Der Mann aus Neuenburg am Rhein, der rein optisch einem George-Clooney-Double ähnelt, ist froh, dass er einen dicken Haken hinter die Wohnungssuche machen kann, schließlich warten arbeitsreiche Wochen auf den neuen Macher im sportlichen Bereich beim FC St. Pauli. Auch wenn er offiziell erst in knapp vier Wochen in Amt und Würden ist, drehen sich schon jetzt seine Gedanken ausschließlich um den neuen Verein. Weil sein Vertrag bei Ex-Club 1. FC Nürnberg noch bis 30. Juni läuft, war ein früherer Dienstbeginn beim Kiezclub nicht möglich.
Aber Bornemann einigte sich einvernehmlich mit den Franken auf eine Vertragsauflösung, und so gestattet Nürnberg, dass er im Hintergrund bereits für den neuen Arbeitgeber tätig werden darf. Mitte Juni will der ehemalige Profi des SC Freiburg (sechs Bundesligaspiele, zwei Zweitligapartien) sein Büro im ersten Stock des Funktionsgebäudes an der Kollaustraße beziehen, um „dann nicht nur geistig, sondern auch körperlich anwesend zu sein“, sagt Bornemann.
Bewährungschance für Kaderplaner Hentschel
Anders als Sportdirektoren anderer Vereine verzichtet er darauf, einen eigenen Assistenten mitzubringen. So erhält Tobias Hentschel, der das Scouting leitet und als Kaderplaner fungiert, eine Chance, sich zu beweisen. „Eigene Leute installieren mache ich grundsätzlich nicht“, erklärt er: „Jeder hat die Möglichkeit, sich in seiner Funktion zu beweisen. So werde ich es auch mit Tobias Hentschel halten. Ich werde mir die Zusammenarbeit anschauen und bewerten und in Absprache mit Trainer und Präsidium sehen, wie wir uns am besten aufstellen.“
Das gilt auch für die Planung der neuen Mannschaft. Aktuell stehen bei St. Pauli 27 Profis unter Vertrag. Einen aufgeblähten Kader mit 31 Spielern wie im Vorjahr will der Club künftig nicht mehr haben. „Für eine arbeitsfähige Gruppe sind mehr als 30 Spieler eindeutig zu viel. Unser Ansatz ist: lieber Qualitätszugewinn als zu viel Quantität“, skizziert Bornemann die neue Kaderstruktur.

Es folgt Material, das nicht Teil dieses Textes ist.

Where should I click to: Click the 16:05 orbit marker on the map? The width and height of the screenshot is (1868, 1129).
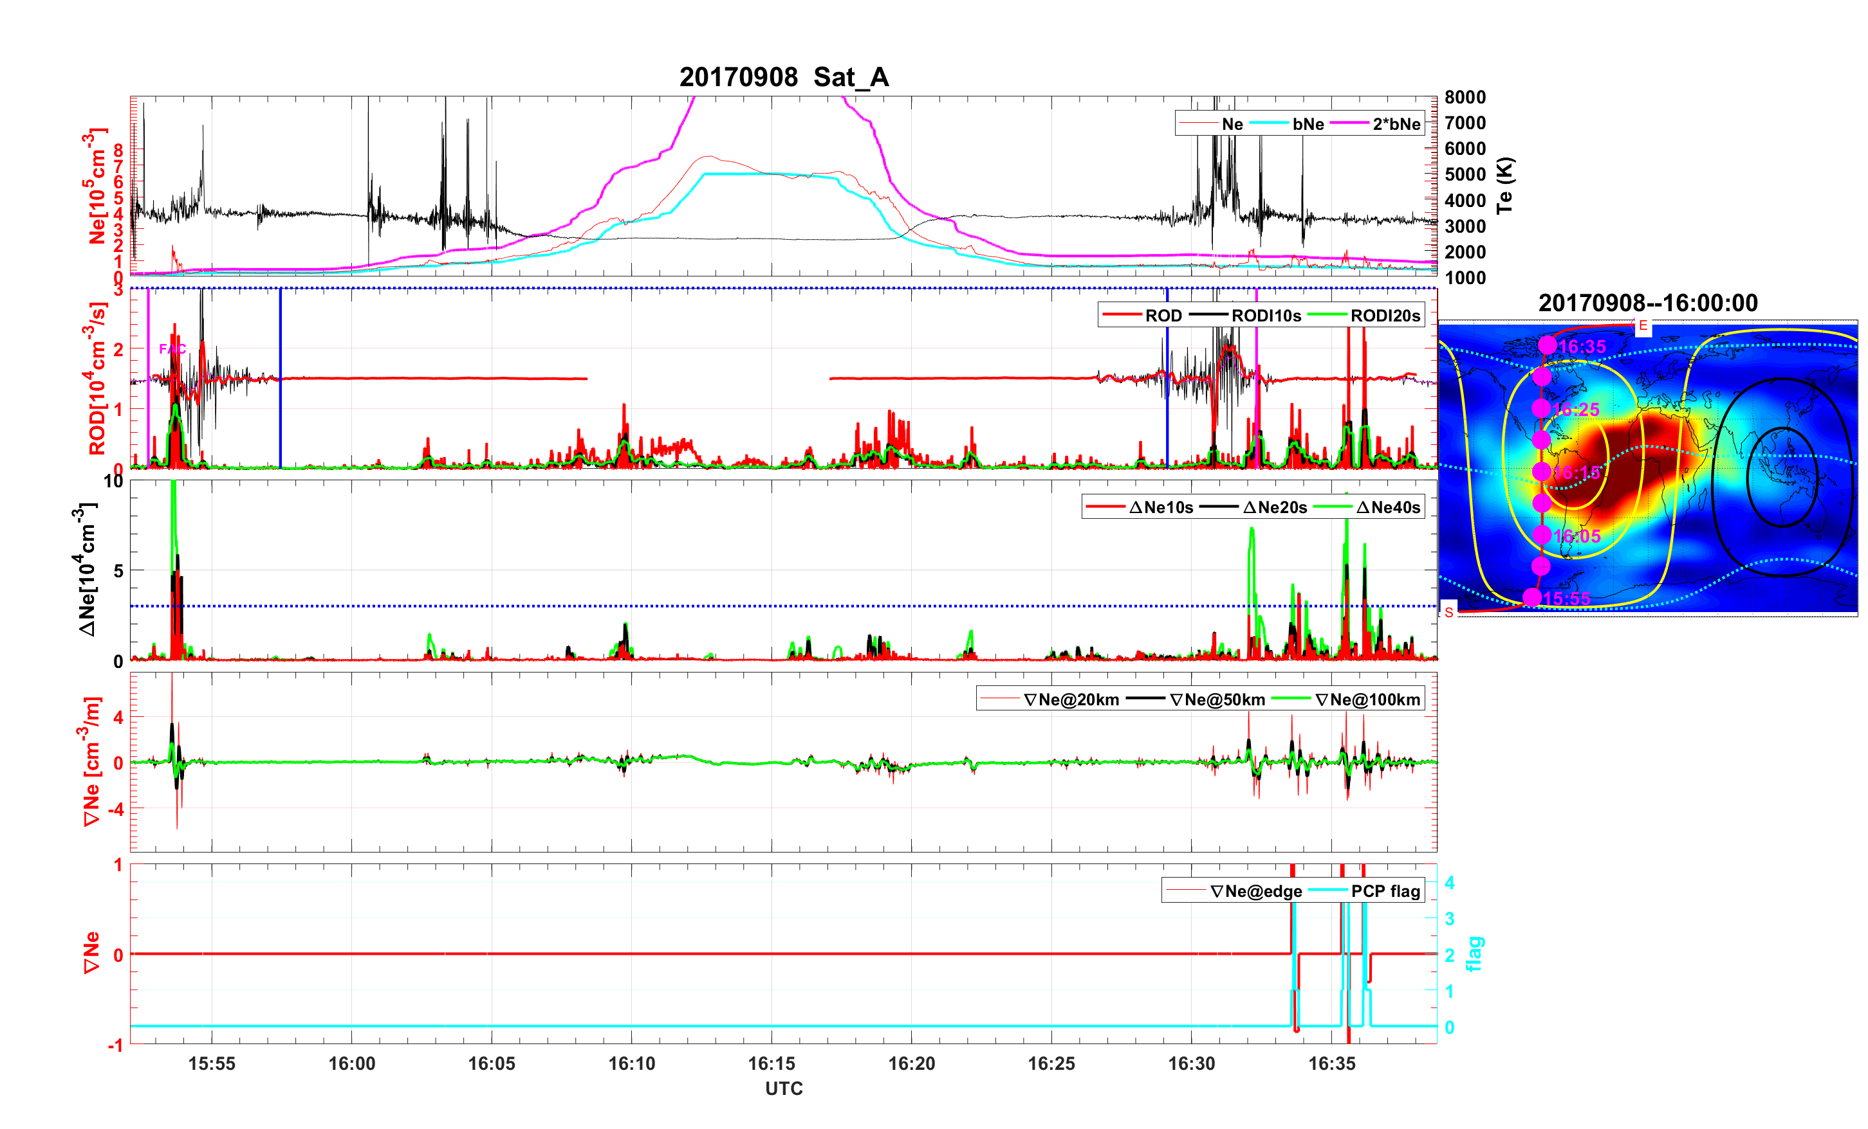(1541, 535)
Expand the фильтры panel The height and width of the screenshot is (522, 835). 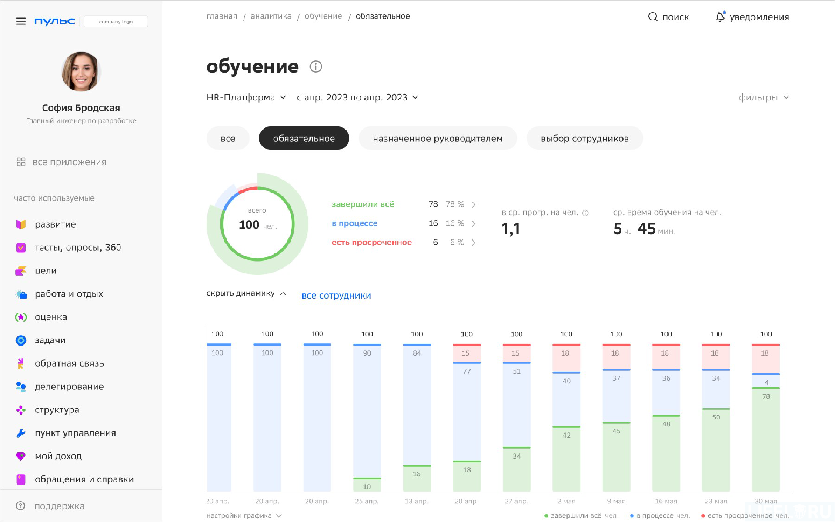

Stöver-Verträge bremsen Bornemann aus
Das Problem: Bornemanns Vorgänger Uwe Stöver hatte vor seiner Entlassung zahlreiche Verträge verlängert, sodass dem neuen Sportchef bei der Planung ein wenig die Hände gebunden sind. „Es ist ein Balanceakt. Durch die Kadergröße ist ein nicht unerheblicher Teil des Budgets gebunden. Wir müssen schauen, inwiefern wir handlungsfähig sind“, sagt Bornemann. Und ergänzt: „Wir werden aber niemanden vom Hof jagen und einen Spieler zwingen, einen Vertrag aufzulösen. Wir werden mit Spielern sprechen, bei denen eine Leihe oder ein Transfer Sinn ergeben würde.“
Der neue Sportchef weiß, dass eine Frischzellenkur nötig ist, will man den Ambitionen von Trainer Jos Luhukay folgen. Der will in den nächsten beiden Jahren aufsteigen, hat er angekündigt. „Ich werde nicht so forsch sein wie Jos, ich finde es aber toll, dass er so ist. Ich sage, dass wir ganz viel arbeiten müssen und viele richtige Entscheidungen treffen müssen“, sagt Bornemann und erklärt: „Profifußball ist ein Wettbewerb der Etats. Gott sei Dank gibt es aber auch immer mal wieder Ausreißer.“
"Im Zweifel lieber Zurückhaltung"
Damit St. Pauli von einer sportlich „Grauen Maus“ zu einem solchen Ausreißer, sprich Aufstiegskandidaten, wird, will sich der Hamburger Club mit Verpflichtungen auf dem Transfermarkt Zeit lassen. Mit Mittelfeldspieler Rico Benatelli (27, Dresden, ablösefrei) steht bisher nur ein Neuzugang fest. Auch wenn viele Zweitligisten gerade ihre Personalplanungen massiv vorantreiben, hofft der ehemalige Nürnberger Bornemann, dass zum Ende der Transferfrist, die erst am 31. August endet, noch interessante Profis auf den Markt gespült werden.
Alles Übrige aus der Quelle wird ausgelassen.